On this evidence, it is difficult to be confident about the clash with Canberra next week, though this team has the ability to turn things around quickly.
But at the moment, they have a soft underbelly on defence (missing over 200 tackles in five matches) and look predictable on attack.
In a season already defined by poor starts, this was the worst beginning to a game yet. There was a noticeable lack of urgency and accuracy from the Warriors, and any confidence the Roosters had lost after getting smashed by the Storm last week was quickly regained. Coach Brian Smith was looking for his 300th NRL win and his players were determined to oblige.
The Warriors defence lacked structure and sting and too many one-on-one tackles were missed.
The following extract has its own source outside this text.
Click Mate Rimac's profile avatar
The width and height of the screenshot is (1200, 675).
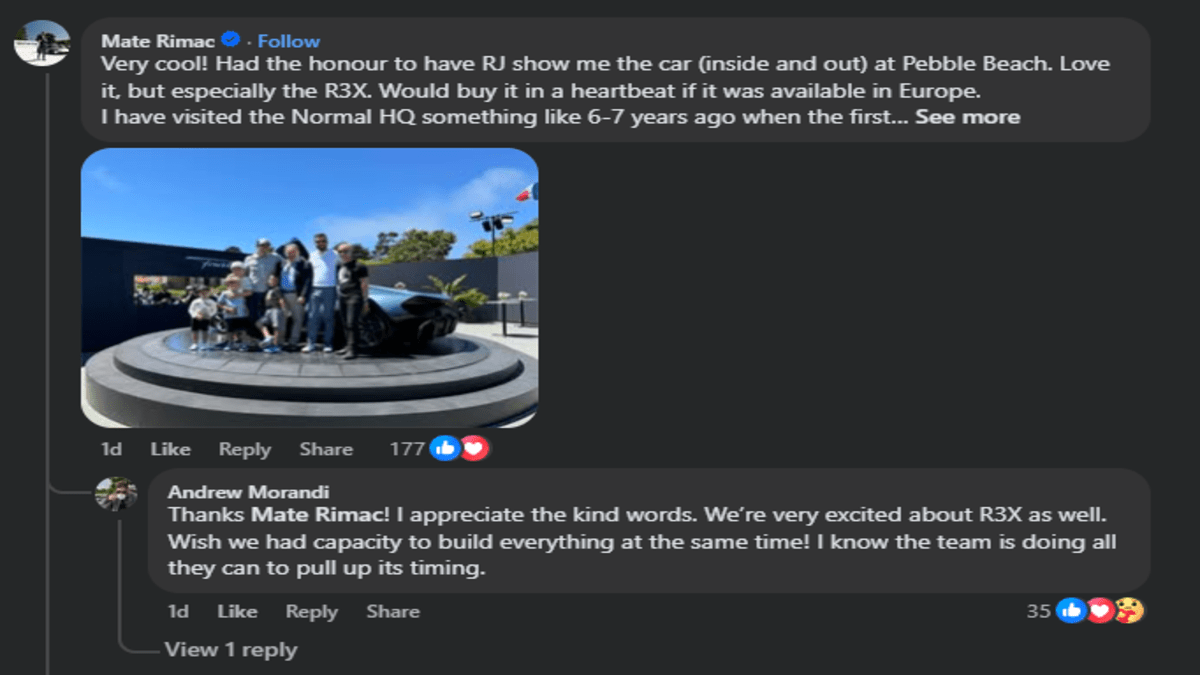click(x=42, y=42)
Before this match, they were the worst offenders in this area, with 164 misses in four rounds, and Smith was quick to exploit, directing plenty of traffic at the Warriors halves pairing of Johnson and James Maloney as well as the fragile left edge.
Compounding the defensive woes was a listless performance in possession, with no respect for the ball and a series of fundamental schoolboy-like handling errors.
When the team clicks, they have the potential to be brilliant, but weak performances like this won't do anything for their belief and confidence.
Sam Rapira's trouble-free return was one of the few positives, while Glen Fisiiahi got few chances to shine in a team going backwards.
Where the Warriors were poor in the first spell, the Roosters were full of passion and purpose. They were offloading almost at will and dominated at the ruck, with Kiwis Frank-Paul Nuuausala and Jared Warea-Hargreaves particularly prominent, though a high shot by the latter on Ukuma Ta'ai was not one of his better moments.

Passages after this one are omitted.